> **Dataset items**
++++
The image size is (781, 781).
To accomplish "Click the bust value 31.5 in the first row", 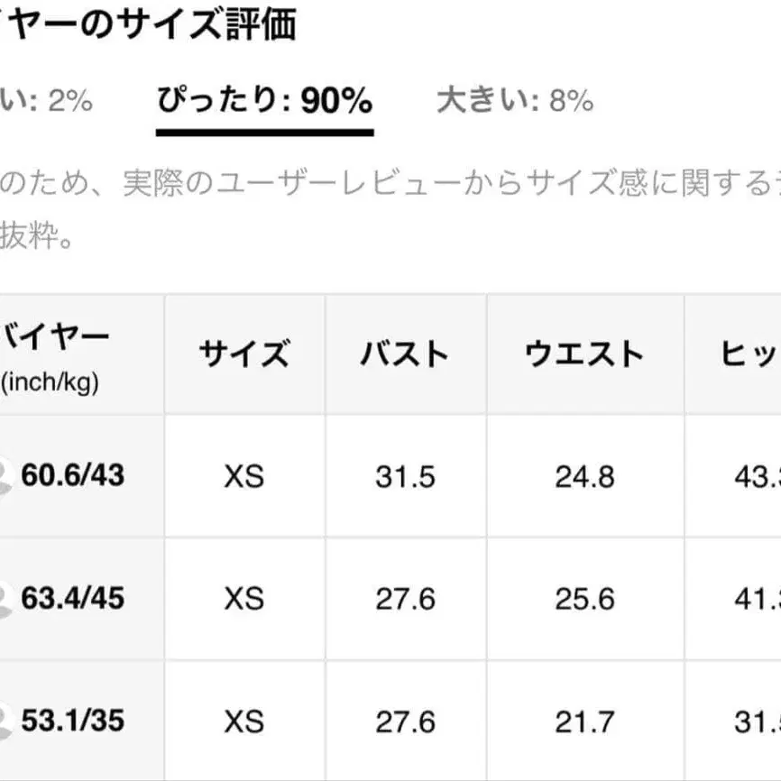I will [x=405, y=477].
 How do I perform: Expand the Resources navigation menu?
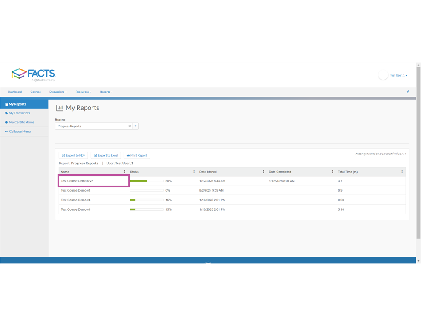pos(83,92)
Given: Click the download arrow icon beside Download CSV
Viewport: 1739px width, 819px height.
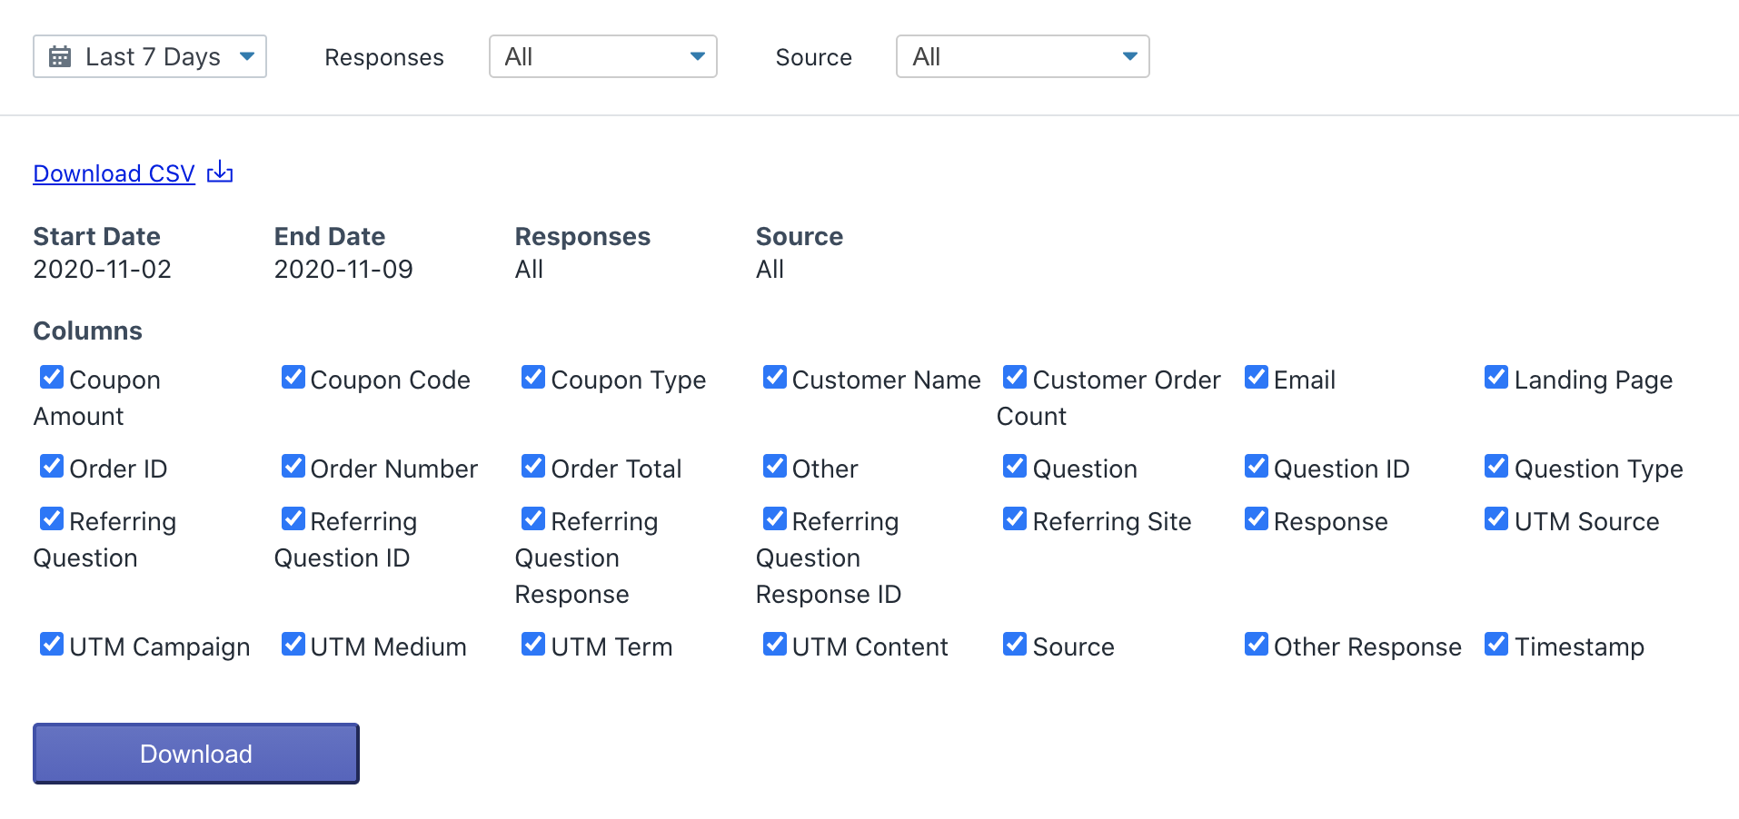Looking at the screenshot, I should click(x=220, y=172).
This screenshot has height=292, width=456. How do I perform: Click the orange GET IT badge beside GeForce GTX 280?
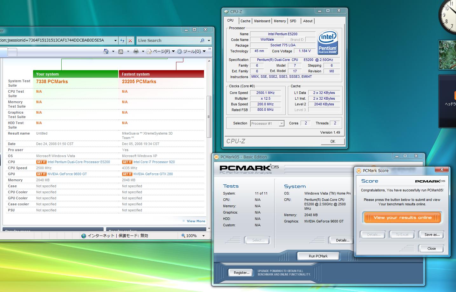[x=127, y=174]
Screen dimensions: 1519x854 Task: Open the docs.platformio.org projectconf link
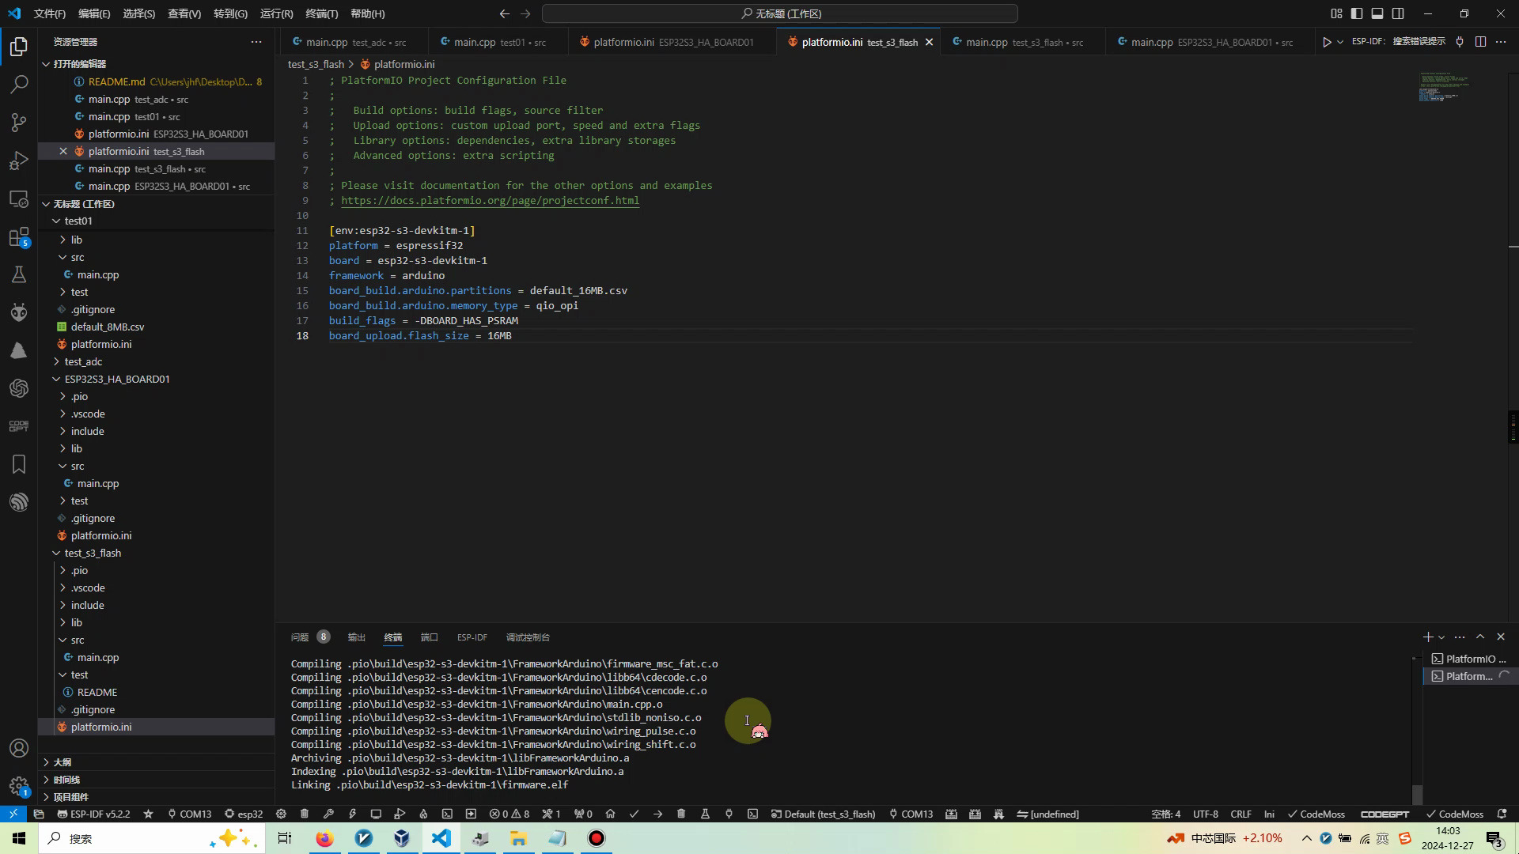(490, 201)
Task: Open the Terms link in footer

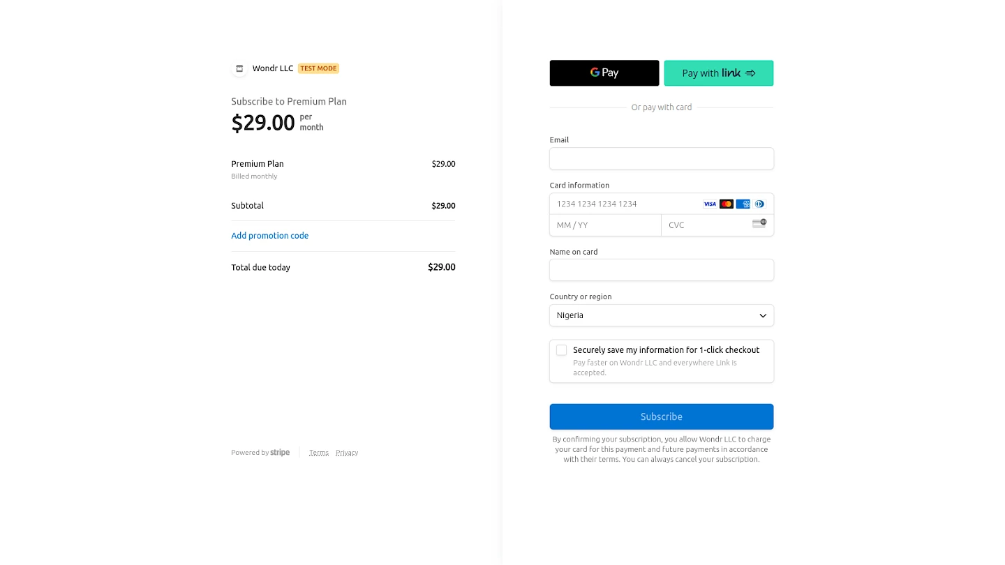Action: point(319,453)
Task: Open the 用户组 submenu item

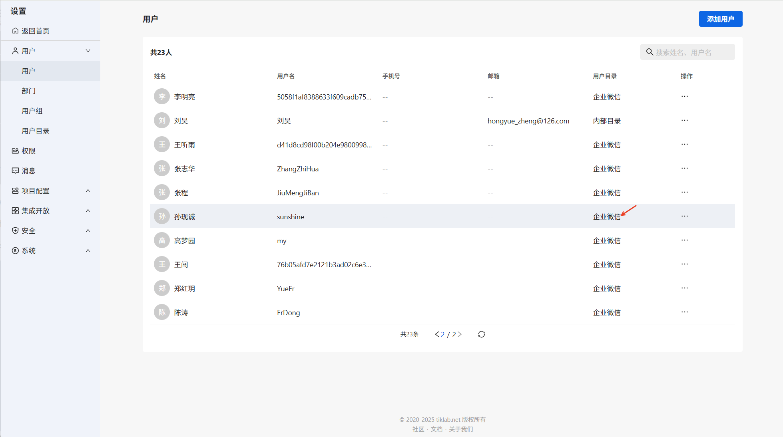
++++
> **WHAT THE TASK REQUIRES**
Reproduce the data from the line containing "Given: Click the" through the end of the data, inclusive, substituting "Instruction" for every occurrence of "Task" and leaving everything else unchanged. Omit the pictures from your answer.

> **THE RESULT**
Given: Click the download arrow icon beside Download CSV
Viewport: 1739px width, 819px height.
Looking at the screenshot, I should click(x=220, y=172).
This screenshot has height=292, width=456. How do I perform: Click the orange GET IT badge beside GeForce GTX 280?
[x=127, y=174]
Screen dimensions: 1519x854 Instruction: Open the docs.platformio.org projectconf link
(490, 201)
Instruction: Open the Terms link in footer

Action: point(319,453)
Instruction: Open the 用户组 submenu item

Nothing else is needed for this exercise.